[Stored records]
□ □ □
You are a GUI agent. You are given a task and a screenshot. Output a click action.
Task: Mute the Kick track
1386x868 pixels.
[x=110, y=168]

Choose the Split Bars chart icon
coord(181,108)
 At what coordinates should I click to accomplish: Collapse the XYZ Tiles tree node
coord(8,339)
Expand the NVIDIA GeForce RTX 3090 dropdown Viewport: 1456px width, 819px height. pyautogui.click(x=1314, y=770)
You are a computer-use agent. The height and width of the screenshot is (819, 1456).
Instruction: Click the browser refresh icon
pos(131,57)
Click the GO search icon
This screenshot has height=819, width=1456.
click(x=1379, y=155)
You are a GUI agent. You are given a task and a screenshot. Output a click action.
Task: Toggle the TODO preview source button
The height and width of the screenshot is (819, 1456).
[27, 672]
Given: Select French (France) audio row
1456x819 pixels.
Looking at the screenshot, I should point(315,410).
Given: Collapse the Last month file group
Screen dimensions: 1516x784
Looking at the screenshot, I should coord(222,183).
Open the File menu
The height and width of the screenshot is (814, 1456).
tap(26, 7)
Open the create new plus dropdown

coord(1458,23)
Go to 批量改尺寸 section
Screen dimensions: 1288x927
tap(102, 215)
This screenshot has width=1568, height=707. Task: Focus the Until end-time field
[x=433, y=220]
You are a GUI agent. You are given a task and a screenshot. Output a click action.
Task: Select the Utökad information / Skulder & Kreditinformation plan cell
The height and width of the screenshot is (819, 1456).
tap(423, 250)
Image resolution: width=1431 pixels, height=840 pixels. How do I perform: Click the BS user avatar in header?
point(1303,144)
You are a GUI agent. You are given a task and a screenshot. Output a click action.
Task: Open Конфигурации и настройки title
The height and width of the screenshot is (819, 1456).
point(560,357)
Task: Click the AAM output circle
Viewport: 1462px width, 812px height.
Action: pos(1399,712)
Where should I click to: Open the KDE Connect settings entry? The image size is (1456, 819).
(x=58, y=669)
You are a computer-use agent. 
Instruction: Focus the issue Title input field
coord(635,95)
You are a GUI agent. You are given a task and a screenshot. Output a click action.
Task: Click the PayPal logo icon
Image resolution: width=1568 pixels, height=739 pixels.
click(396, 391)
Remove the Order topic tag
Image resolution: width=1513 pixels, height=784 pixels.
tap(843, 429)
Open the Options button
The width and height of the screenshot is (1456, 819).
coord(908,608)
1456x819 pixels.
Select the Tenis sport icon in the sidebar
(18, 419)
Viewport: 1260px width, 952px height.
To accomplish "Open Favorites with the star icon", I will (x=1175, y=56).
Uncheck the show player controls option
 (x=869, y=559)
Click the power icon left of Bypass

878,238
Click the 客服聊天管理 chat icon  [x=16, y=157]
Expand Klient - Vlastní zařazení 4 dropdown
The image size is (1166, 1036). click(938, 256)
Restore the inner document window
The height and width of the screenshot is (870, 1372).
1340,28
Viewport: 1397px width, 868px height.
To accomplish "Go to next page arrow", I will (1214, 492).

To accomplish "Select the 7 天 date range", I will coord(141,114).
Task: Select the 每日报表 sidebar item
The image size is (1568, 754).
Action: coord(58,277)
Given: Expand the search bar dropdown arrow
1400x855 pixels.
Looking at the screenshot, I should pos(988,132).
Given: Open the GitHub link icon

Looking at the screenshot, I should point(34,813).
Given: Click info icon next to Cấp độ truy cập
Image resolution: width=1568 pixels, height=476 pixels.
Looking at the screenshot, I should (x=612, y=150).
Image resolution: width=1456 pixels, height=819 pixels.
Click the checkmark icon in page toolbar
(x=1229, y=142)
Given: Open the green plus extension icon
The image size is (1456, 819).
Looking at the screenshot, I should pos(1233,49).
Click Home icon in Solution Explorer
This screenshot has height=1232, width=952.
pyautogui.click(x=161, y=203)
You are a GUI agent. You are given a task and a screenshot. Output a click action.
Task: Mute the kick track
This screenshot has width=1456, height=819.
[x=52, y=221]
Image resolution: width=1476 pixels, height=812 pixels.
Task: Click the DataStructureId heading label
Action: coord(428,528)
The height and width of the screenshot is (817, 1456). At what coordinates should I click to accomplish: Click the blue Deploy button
□ □ □
## Work request
Above are the records; report each line in them that includes the word "will".

## Exercise result
To accomplish "Open Favorites with the star icon", I will (x=1175, y=56).
To accomplish "Go to next page arrow", I will (1214, 492).
To accomplish "Select the 7 天 date range", I will coord(141,114).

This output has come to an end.